(Interface element lines)
-=-=-=-=-

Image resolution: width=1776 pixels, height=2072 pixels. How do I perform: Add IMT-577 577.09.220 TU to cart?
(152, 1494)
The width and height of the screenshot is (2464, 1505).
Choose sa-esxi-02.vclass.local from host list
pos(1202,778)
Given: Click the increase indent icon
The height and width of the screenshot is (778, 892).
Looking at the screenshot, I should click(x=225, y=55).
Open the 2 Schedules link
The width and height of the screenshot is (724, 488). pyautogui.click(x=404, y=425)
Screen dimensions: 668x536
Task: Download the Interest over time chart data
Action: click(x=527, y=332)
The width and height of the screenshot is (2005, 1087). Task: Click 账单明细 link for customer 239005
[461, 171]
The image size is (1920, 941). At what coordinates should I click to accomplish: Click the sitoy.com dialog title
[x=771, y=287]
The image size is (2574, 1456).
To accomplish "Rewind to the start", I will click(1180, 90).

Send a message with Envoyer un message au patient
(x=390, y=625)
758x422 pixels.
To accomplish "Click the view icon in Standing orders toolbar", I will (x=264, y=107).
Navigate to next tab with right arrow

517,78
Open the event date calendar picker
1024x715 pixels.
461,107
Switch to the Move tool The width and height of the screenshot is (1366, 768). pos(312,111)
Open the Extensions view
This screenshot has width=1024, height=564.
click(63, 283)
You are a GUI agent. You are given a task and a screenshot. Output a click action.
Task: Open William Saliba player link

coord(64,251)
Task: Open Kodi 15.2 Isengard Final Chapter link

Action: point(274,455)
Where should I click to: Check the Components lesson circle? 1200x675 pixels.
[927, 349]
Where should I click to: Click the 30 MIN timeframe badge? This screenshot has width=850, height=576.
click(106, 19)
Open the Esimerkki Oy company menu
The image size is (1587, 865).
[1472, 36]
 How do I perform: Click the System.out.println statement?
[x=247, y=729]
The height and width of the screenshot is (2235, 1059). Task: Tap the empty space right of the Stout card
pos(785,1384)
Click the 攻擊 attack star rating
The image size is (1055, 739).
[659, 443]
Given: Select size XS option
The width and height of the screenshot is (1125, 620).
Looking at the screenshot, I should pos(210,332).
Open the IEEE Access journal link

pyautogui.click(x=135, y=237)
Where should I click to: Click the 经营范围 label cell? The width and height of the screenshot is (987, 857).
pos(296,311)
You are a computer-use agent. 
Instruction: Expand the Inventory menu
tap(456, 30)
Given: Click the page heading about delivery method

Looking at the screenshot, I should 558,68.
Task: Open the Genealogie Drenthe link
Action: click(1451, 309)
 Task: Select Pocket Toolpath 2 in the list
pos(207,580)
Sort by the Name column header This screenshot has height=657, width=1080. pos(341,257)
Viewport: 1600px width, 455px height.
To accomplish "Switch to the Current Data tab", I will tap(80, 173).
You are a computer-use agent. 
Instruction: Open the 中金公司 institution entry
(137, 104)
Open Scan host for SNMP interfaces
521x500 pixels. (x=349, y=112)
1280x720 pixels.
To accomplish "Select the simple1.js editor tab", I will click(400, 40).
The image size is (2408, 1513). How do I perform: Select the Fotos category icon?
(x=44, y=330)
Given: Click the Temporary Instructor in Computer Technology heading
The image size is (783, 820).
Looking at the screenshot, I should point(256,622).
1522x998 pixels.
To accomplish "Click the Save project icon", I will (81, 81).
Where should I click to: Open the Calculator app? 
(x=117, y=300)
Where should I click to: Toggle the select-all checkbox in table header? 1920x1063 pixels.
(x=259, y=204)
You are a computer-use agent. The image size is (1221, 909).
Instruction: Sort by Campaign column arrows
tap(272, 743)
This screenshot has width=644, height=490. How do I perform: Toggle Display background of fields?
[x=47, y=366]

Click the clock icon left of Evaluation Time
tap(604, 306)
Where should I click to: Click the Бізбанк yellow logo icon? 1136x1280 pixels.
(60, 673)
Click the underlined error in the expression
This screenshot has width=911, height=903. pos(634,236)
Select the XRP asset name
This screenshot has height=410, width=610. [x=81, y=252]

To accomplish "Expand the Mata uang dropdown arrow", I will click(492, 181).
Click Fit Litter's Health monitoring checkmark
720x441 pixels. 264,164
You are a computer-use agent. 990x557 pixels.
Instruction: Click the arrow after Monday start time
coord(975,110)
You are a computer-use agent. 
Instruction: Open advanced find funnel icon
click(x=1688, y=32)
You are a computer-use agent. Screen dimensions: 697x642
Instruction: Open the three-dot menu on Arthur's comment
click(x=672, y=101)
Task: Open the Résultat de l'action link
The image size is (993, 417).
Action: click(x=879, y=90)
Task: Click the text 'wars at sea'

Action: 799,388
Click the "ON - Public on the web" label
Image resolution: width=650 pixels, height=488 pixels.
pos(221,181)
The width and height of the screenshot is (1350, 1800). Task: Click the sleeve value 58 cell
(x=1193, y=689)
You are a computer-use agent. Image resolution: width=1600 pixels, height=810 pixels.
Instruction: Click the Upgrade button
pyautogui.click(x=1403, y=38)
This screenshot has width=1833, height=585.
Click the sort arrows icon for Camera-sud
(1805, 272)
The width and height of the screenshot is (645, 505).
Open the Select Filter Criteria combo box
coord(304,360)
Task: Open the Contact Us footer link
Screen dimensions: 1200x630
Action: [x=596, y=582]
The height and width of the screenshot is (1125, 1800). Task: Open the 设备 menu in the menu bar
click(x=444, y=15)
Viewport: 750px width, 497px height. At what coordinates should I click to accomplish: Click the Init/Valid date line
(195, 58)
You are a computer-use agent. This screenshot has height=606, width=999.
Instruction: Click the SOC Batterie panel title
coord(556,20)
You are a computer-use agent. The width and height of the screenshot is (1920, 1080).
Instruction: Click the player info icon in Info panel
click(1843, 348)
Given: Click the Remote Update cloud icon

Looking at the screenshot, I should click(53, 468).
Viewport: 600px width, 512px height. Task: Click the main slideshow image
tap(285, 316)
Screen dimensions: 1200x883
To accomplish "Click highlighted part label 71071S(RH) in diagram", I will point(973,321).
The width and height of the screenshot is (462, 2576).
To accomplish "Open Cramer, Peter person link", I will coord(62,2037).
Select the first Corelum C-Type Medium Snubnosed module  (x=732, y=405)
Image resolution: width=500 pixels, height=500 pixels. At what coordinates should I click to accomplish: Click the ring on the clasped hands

-=-=-=-=-

▶ [Exercise brief] Please change "event date calendar picker" to "event date selector" in all the lines above and give them again, keeping everything else the same.

▶ [Exercise result]
Image resolution: width=1776 pixels, height=2072 pixels. How do I perform: Add IMT-577 577.09.220 TU to cart?
(152, 1494)
The width and height of the screenshot is (2464, 1505).
Choose sa-esxi-02.vclass.local from host list
pos(1202,778)
Given: Click the increase indent icon
The height and width of the screenshot is (778, 892).
Looking at the screenshot, I should click(x=225, y=55).
Open the 2 Schedules link
The width and height of the screenshot is (724, 488). pyautogui.click(x=404, y=425)
Screen dimensions: 668x536
Task: Download the Interest over time chart data
Action: click(x=527, y=332)
The width and height of the screenshot is (2005, 1087). Task: Click 账单明细 link for customer 239005
[461, 171]
The image size is (1920, 941). At what coordinates should I click to accomplish: Click the sitoy.com dialog title
[x=771, y=287]
The image size is (2574, 1456).
To accomplish "Rewind to the start", I will click(1180, 90).

Send a message with Envoyer un message au patient
(x=390, y=625)
758x422 pixels.
To accomplish "Click the view icon in Standing orders toolbar", I will (x=264, y=107).
Navigate to next tab with right arrow

517,78
Open the event date selector
1024x715 pixels.
461,107
Switch to the Move tool The width and height of the screenshot is (1366, 768). pos(312,111)
Open the Extensions view
This screenshot has width=1024, height=564.
click(63, 283)
You are a GUI agent. You are given a task and a screenshot. Output a click action.
Task: Open William Saliba player link

coord(64,251)
Task: Open Kodi 15.2 Isengard Final Chapter link

Action: point(274,455)
Where should I click to: Check the Components lesson circle? 1200x675 pixels.
[927, 349]
Where should I click to: Click the 30 MIN timeframe badge? This screenshot has width=850, height=576.
click(106, 19)
Open the Esimerkki Oy company menu
The image size is (1587, 865).
[1472, 36]
 How do I perform: Click the System.out.println statement?
[x=247, y=729]
The height and width of the screenshot is (2235, 1059). Task: Tap the empty space right of the Stout card
pos(785,1384)
Click the 攻擊 attack star rating
The image size is (1055, 739).
[659, 443]
Given: Select size XS option
The width and height of the screenshot is (1125, 620).
Looking at the screenshot, I should pos(210,332).
Open the IEEE Access journal link

pyautogui.click(x=135, y=237)
Where should I click to: Click the 经营范围 label cell? The width and height of the screenshot is (987, 857).
pos(296,311)
You are a computer-use agent. 
Instruction: Expand the Inventory menu
tap(456, 30)
Given: Click the page heading about delivery method

Looking at the screenshot, I should 558,68.
Task: Open the Genealogie Drenthe link
Action: click(1451, 309)
 Task: Select Pocket Toolpath 2 in the list
pos(207,580)
Sort by the Name column header This screenshot has height=657, width=1080. pos(341,257)
Viewport: 1600px width, 455px height.
To accomplish "Switch to the Current Data tab", I will tap(80, 173).
You are a computer-use agent. 
Instruction: Open the 中金公司 institution entry
(137, 104)
Open Scan host for SNMP interfaces
521x500 pixels. (x=349, y=112)
1280x720 pixels.
To accomplish "Select the simple1.js editor tab", I will click(400, 40).
The image size is (2408, 1513). How do I perform: Select the Fotos category icon?
(x=44, y=330)
Given: Click the Temporary Instructor in Computer Technology heading
The image size is (783, 820).
Looking at the screenshot, I should point(256,622).
1522x998 pixels.
To accomplish "Click the Save project icon", I will (81, 81).
Where should I click to: Open the Calculator app? 
(x=117, y=300)
Where should I click to: Toggle the select-all checkbox in table header? 1920x1063 pixels.
(x=259, y=204)
You are a computer-use agent. The image size is (1221, 909).
Instruction: Sort by Campaign column arrows
tap(272, 743)
This screenshot has width=644, height=490. How do I perform: Toggle Display background of fields?
[x=47, y=366]

Click the clock icon left of Evaluation Time
tap(604, 306)
Where should I click to: Click the Бізбанк yellow logo icon? 1136x1280 pixels.
(60, 673)
Click the underlined error in the expression
This screenshot has width=911, height=903. pos(634,236)
Select the XRP asset name
This screenshot has height=410, width=610. [x=81, y=252]

To accomplish "Expand the Mata uang dropdown arrow", I will click(492, 181).
Click Fit Litter's Health monitoring checkmark
720x441 pixels. 264,164
You are a computer-use agent. 990x557 pixels.
Instruction: Click the arrow after Monday start time
coord(975,110)
You are a computer-use agent. 
Instruction: Open advanced find funnel icon
click(x=1688, y=32)
You are a computer-use agent. Screen dimensions: 697x642
Instruction: Open the three-dot menu on Arthur's comment
click(x=672, y=101)
Task: Open the Résultat de l'action link
The image size is (993, 417).
Action: click(x=879, y=90)
Task: Click the text 'wars at sea'

Action: 799,388
Click the "ON - Public on the web" label
Image resolution: width=650 pixels, height=488 pixels.
pos(221,181)
The width and height of the screenshot is (1350, 1800). Task: Click the sleeve value 58 cell
(x=1193, y=689)
You are a computer-use agent. Image resolution: width=1600 pixels, height=810 pixels.
Instruction: Click the Upgrade button
pyautogui.click(x=1403, y=38)
This screenshot has width=1833, height=585.
Click the sort arrows icon for Camera-sud
(1805, 272)
The width and height of the screenshot is (645, 505).
Open the Select Filter Criteria combo box
coord(304,360)
Task: Open the Contact Us footer link
Screen dimensions: 1200x630
Action: [x=596, y=582]
The height and width of the screenshot is (1125, 1800). Task: Open the 设备 menu in the menu bar
click(x=444, y=15)
Viewport: 750px width, 497px height. At what coordinates should I click to accomplish: Click the Init/Valid date line
(195, 58)
You are a computer-use agent. This screenshot has height=606, width=999.
Instruction: Click the SOC Batterie panel title
coord(556,20)
You are a computer-use agent. The width and height of the screenshot is (1920, 1080).
Instruction: Click the player info icon in Info panel
click(1843, 348)
Given: Click the Remote Update cloud icon

Looking at the screenshot, I should click(53, 468).
Viewport: 600px width, 512px height. Task: Click the main slideshow image
tap(285, 316)
Screen dimensions: 1200x883
To accomplish "Click highlighted part label 71071S(RH) in diagram", I will point(973,321).
The width and height of the screenshot is (462, 2576).
To accomplish "Open Cramer, Peter person link", I will coord(62,2037).
Select the first Corelum C-Type Medium Snubnosed module  (x=732, y=405)
Image resolution: width=500 pixels, height=500 pixels. At what coordinates should I click to accomplish: Click the ring on the clasped hands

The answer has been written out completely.